Ich habe hier gestern über Udo Reiters – nennen wir es: mißglückten – Versuch von Humorvermittlung via Twitter berichtet. Sowie von Reiters Rolle rückwärts, als ihm der Eine oder Andere kundgab, diese Art Humor nicht witzig zu finden.

Udo Reiter ist Träger des Gregorius-Ordens, dem vierthöchsten Orden für Verdienste um die römisch-katholische Kirche. Er ist außerdem auch noch Ausländerbeauftragter des MDR.

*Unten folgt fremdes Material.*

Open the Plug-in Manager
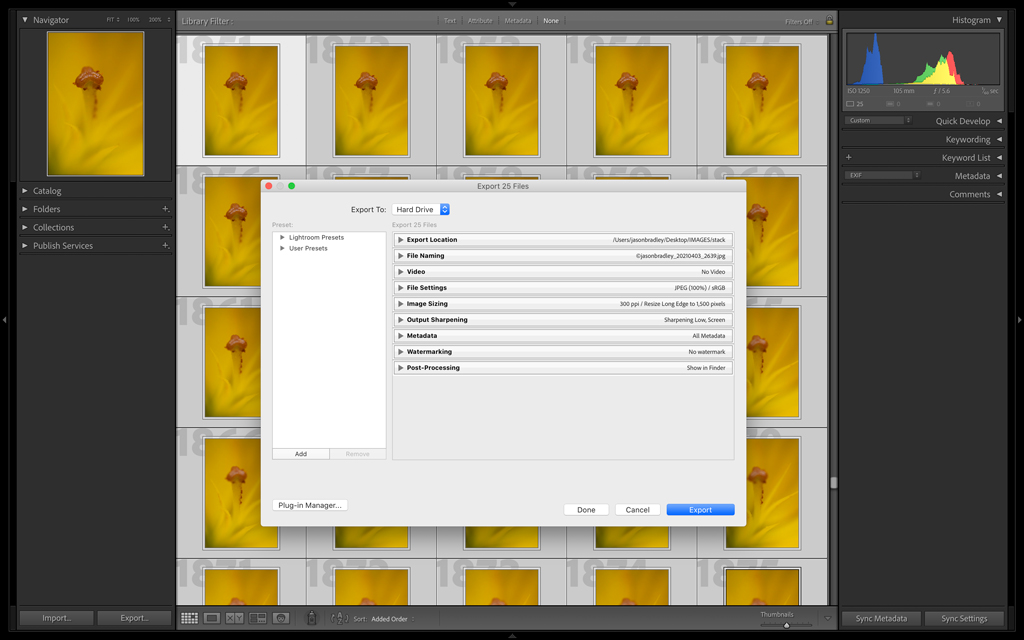 click(310, 506)
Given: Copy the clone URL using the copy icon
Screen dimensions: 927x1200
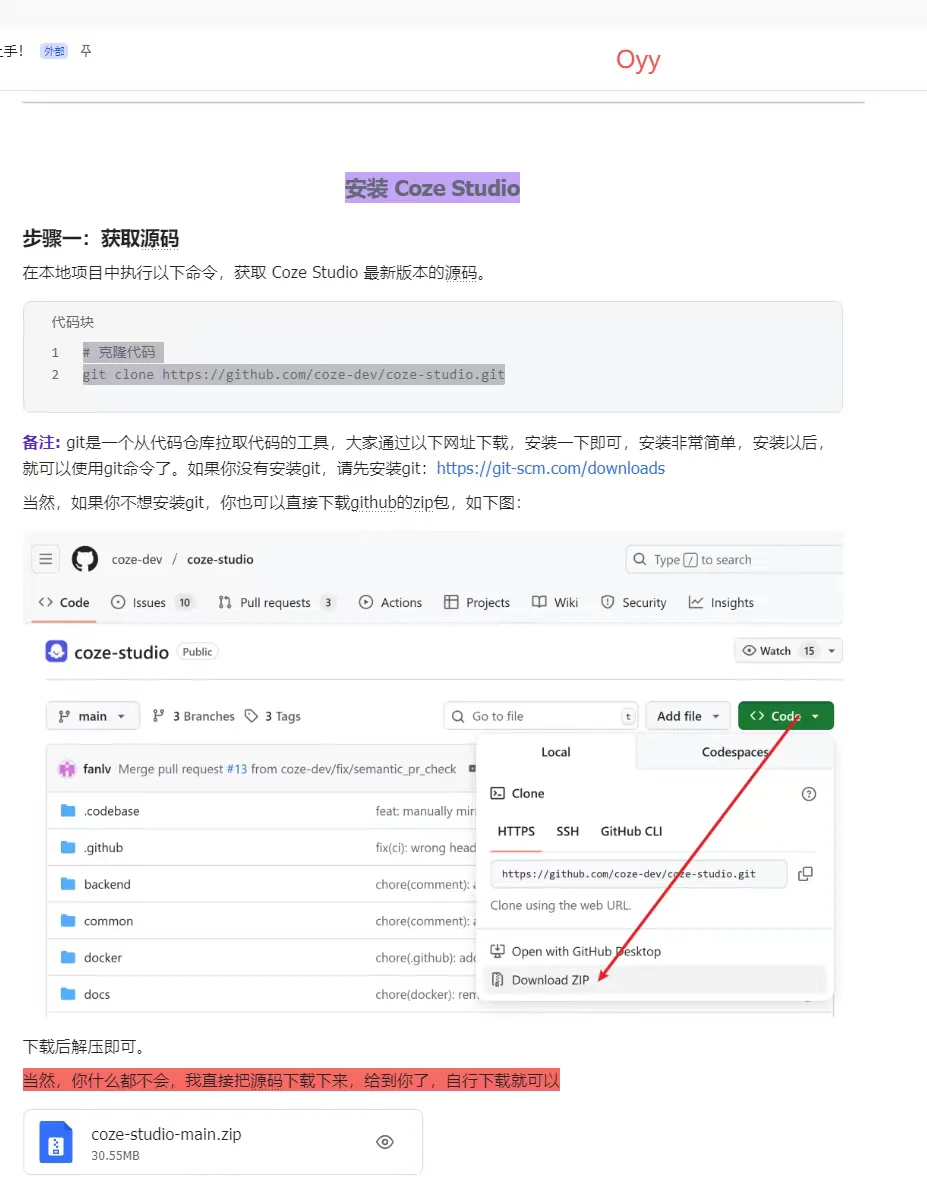Looking at the screenshot, I should click(x=805, y=873).
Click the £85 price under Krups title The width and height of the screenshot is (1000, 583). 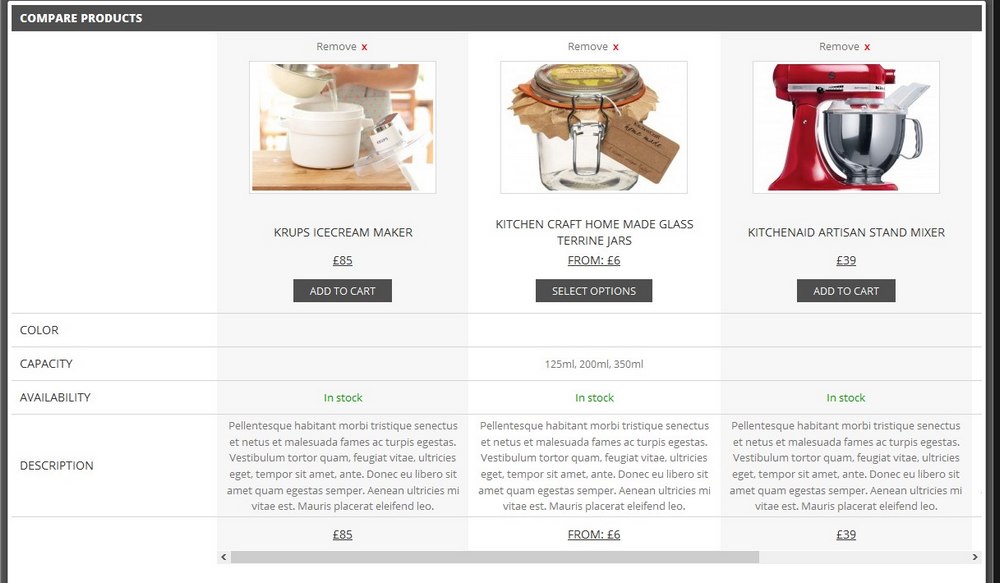click(x=342, y=260)
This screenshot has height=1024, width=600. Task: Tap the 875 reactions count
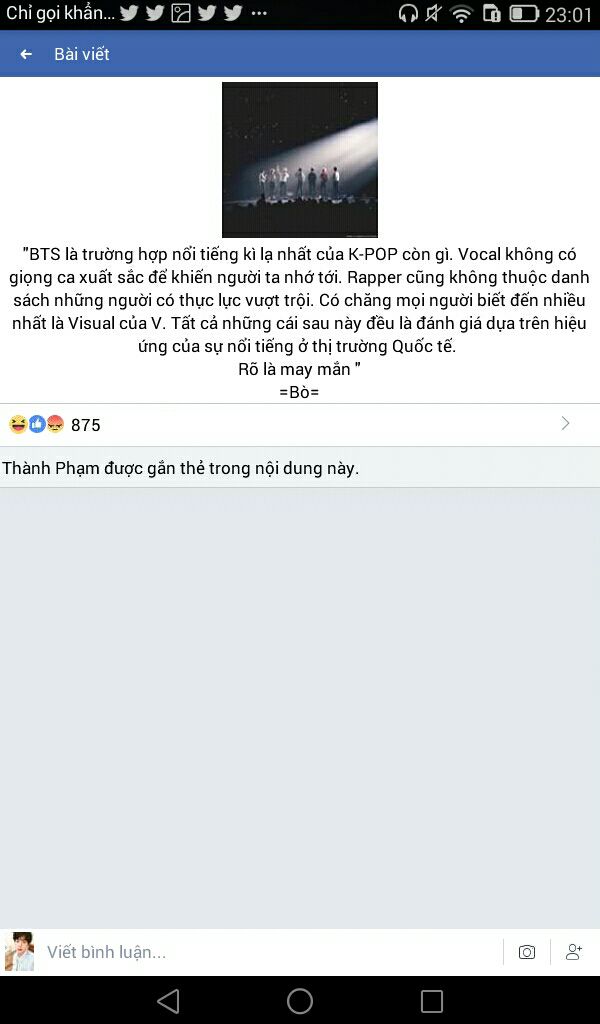[x=86, y=425]
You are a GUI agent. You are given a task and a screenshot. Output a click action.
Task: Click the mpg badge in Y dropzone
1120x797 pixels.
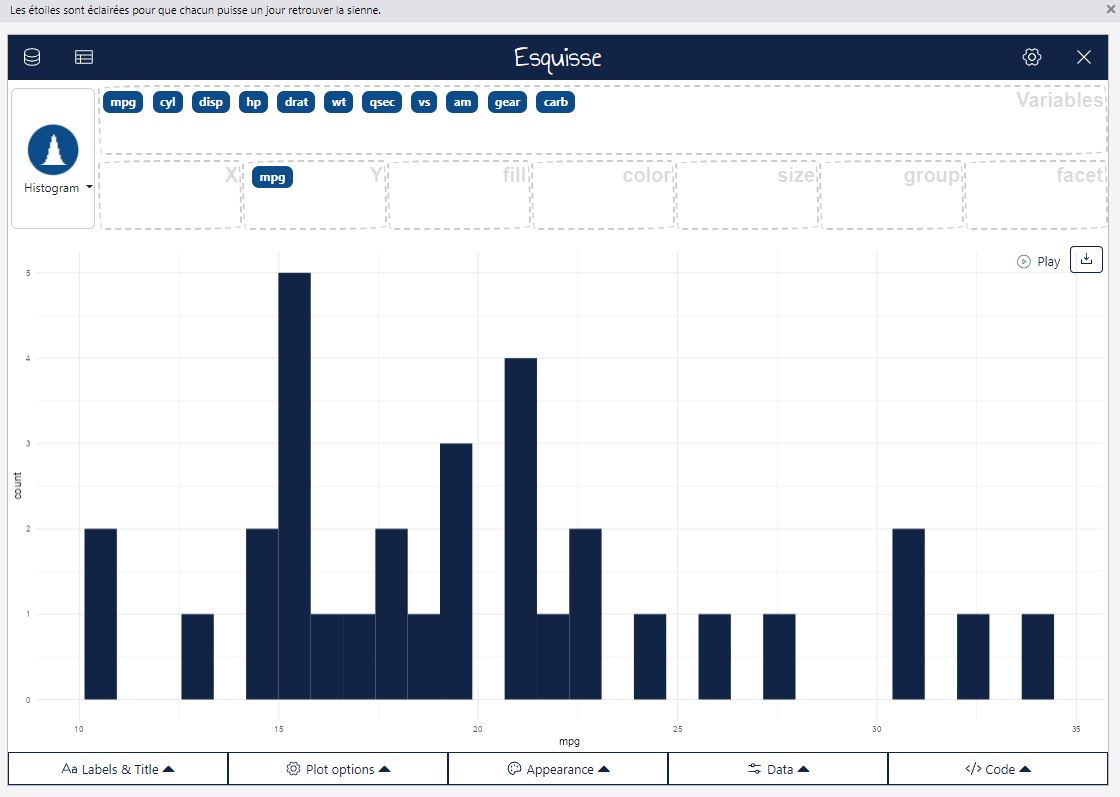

Und Sixtus Entfolge-Aufruf scheint auch nicht ganz sein Ziel erreicht haben: 20 Minuten nach dem Tweet hatte Reiter 2278 Follower, inzwischen sind es 2415. Etwa ein Jahr ist er bei Twitter angemeldet, hat einige Tausend Follower gesammelt, aber so viele innerhalb von ein paar Stunden? Gute Selbstvermarktung.

Vielleicht folgen ihm wirklich jetzt einige nicht mehr, aber dann hat er umso mehr Menschen mit seinem Witz dazu bekommen, die “Follow”-Taste zu klicken. Quelle

Es stellt sich nur die Frage: will man solche Follower haben?